[Text block start]

Puget Systems print logo
Read this article at https://www.pugetsystems.com/guides/580
Brett Nordquist (Customer Experience Engineer)

The Perfect Operating System

Written on July 15, 2014 by Brett Nordquist
The first computer I purchased arrived at my home with two operating systems: DOS and Windows 3.1. Most full-fledged programs ran in DOS, including nearly every game in the early 1990s. Besides pool, the game I played most during my college years was called Links Golf which ran in DOS. Without Links I’m convinced my GPA would be at least a half grade higher. I offset my Links addiction by installing WordPerfect for DOS which allowed me to write reports from home instead of the school’s computer lab. 

Links Golf: The wind is in play
This was a few years before Jay Leno would step on stage and crack awkward jokes with Bill Gates to kickoff the arrival of Windows 95. DOS faded into the background while nearly every program would be written for Windows. Microsoft had reached the pinnacle of its power, but we wouldn’t realize it for a few more years. 
Most of my life I’ve run a version of Windows. Until Windows XP came along, my favorite version was Windows NT. It didn’t include USB support and searching for compatible drivers could take an afternoon. But if you could get NT working, it was solid, and seldom required a reboot. I ran Windows NT on my desktop at home for many years and happily traded support for many peripherals and games for an incredibly stable PC. 
Over the past decade I’ve run various flavors of Linux, usually on older hardware that couldn’t handle Windows. Linux actually reminds me a lot of Windows NT in that it could be a challenge to install, and drivers could be finicky. But with patience, the payoff was worth the time investment because Linux tends to be very stable. 
Fast forward to today where the most popular operating system in the world runs on phones (Android). Apple’s iOS runs on fewer devices but has won over developers with its popular and lucrative ecosystem. All the while, Microsoft has struggled to convince Windows 7 users to upgrade to Windows 8, while  Apple gives away OS X for free. The catch of course is you must first purchase Apple hardware, often at a premium. 
Linux has made great strides towards usability on the desktop but is still seen by many as too difficult or just too different. Distros from Ubuntu and Mint are chipping away at these challenges, to the point where getting either running doesn't require the ability to write your own drivers. We offer Ubuntu on most of the custom PCs we build today, and have found it to be a reliable option for many customers. 
Each day I use a combination of Windows 8, iOS, OS X (Mavericks) and Ubuntu. Each one has its share good and bad. If I could snap my fingers and create the perfect operation system here is what it would include: 
1 The stability of Linux. 
2. The polish of OS X. 
3. The driver support of Windows.

[Text block end]
[Material supplied start]

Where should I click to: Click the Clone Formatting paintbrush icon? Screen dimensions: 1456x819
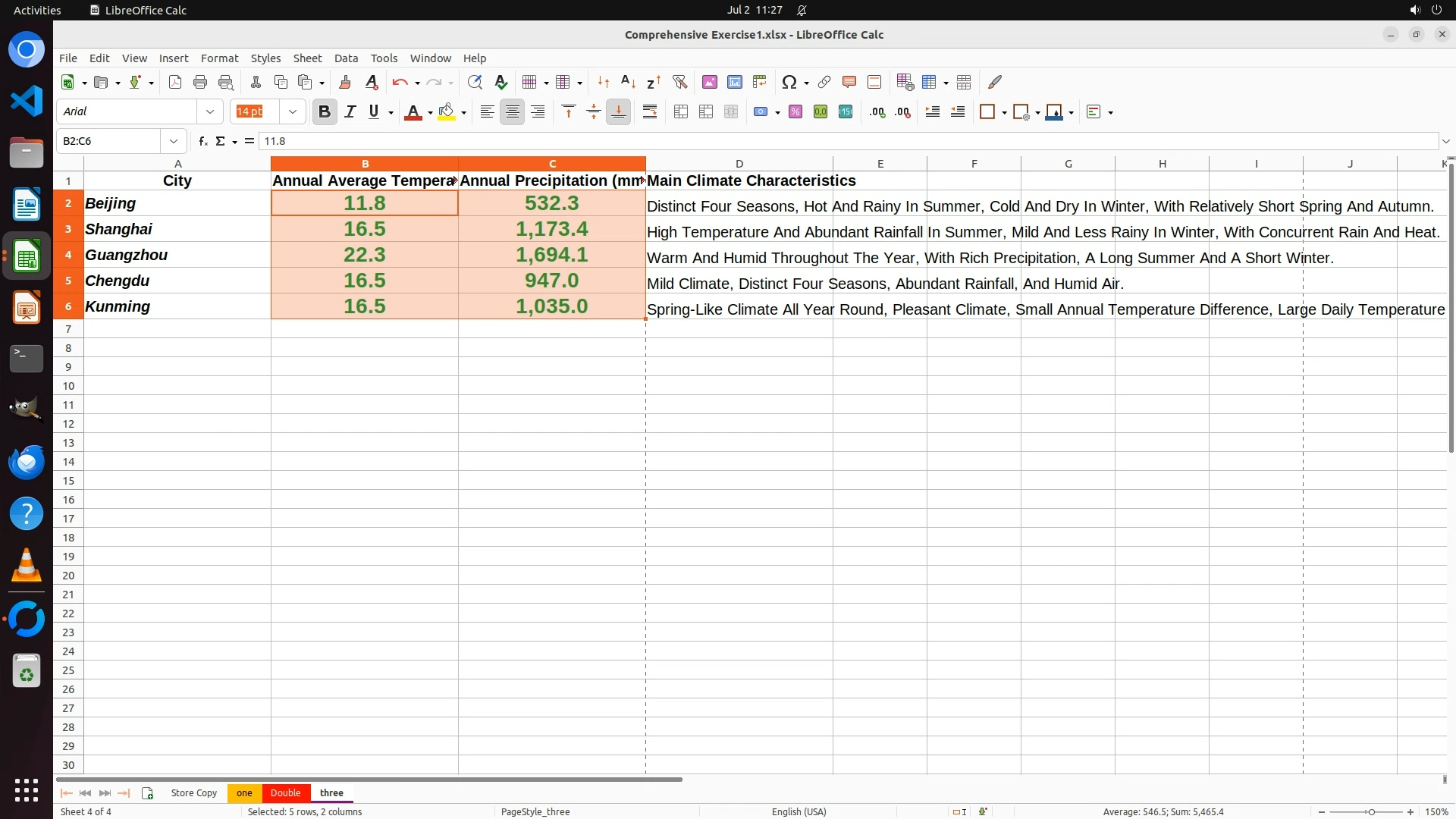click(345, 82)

[Material supplied end]
[Material supplied start]

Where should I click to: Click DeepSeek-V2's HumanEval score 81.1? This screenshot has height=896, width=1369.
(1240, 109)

[Material supplied end]

Task requirements:
(1) In the article on the perfect operating system, which version of Windows was the writer's favorite before Windows XP came along?
(2) List every operating system that the article on the perfect operating system says the writer uses each day.
(3) Carry on the article on the perfect operating system from its last line.

Responses:
(1) Windows NT

(2) Windows 8, iOS, OS X (Mavericks), Ubuntu

(3)
4. The performance of Linux on older hardware. 
5. The breadth of Windows programs. 
6. The usability of OS X. 
I don’t expect to find the perfect operating system, but would say Windows 7 has come the closest to OS nirvana. Microsoft tried to unify the desktop experience with that of Windows tablets and phones in Windows 8 with mixed results. Rumor has it that the next version of Windows will bring focus back to the desktop which is music to our ears at Puget Systems. 
What has been your favorite operating system? If you could create the perfect one, what features would it include?
Tags: Windows, Linux, OS X

Windows 95/98/XP will always be that bare-bones going too fast for it's own good experience for me. USB driver support was terrible, home networking was a nightmare, blue screens destroying the game experience but when it was all dialed in, that baby ran fast. Kernel security - forget about it, straight pipe, config file hacks, glory days of my life and 3D card explosions (both good and bad ones). I've grown up now. I want a crash-free experience, zero system maintenance (goodbye defrags, sysfile hacks, and other assorted "tricks" that magazines pushed) experience. XP got really close in the end. Windows 7 got there. Windows 8 is the wannabee step brother. I'll fire up Chrome OS if I want to play around nowadays, I guess I'm ready for the pasture.

Posted on 2014-07-15 19:55:36

Just getting some games working on Widows 95/98 was an experience, but it sure taught me a lot about computers. And the registry. Today, my kids have no interesting in learning about the inner working of computers. I was excited to show my son how to install an SSD and he didn't think that sounded fun at all. Just call him when it's ready. I haven't used Chrome OS yet, but a couple of my coworkers use it for light email and browsing and seem to like it.

Posted on 2014-07-15 20:32:40

People complained about Windows Vista, but I ran Windows Vista Professional for six years with little problems. In 2014 I've ran Windows 7, with little problems. I hate Silverlight or what ever it is called; it would be nice if Outlook would be automatically provided and integrated. But I'll be satisfied until the computer calls me "dear" like in Star Trek.

Posted on 2014-07-16 04:29:58

Windows 7 because of the as-you-type-launcher. Now add support for games and programs that worked under 98SE, but better than compatibility mode, add a VM with real Win98SE in it.

Windows 9 Pro could be just that, add a Hyper-V machine with that fx.

Features, hmm, I wan't Explorer customizable or replaceable as component in Windows and complete removal of special folders as I use a NAS and I CBA to constantly make symlinks and so on. Also let me choose between PS/CMD and fx Bashshell for Windows or so, more shells to choose from and finally built-in programs for desktop management, where what window pops up where, why, when and how. More Gadgets please, those are / were awesome. And complete removal of the dull colors in Windows 8, those can really kill a mood, they dont have the same pop as the Windows 7 color schemes have.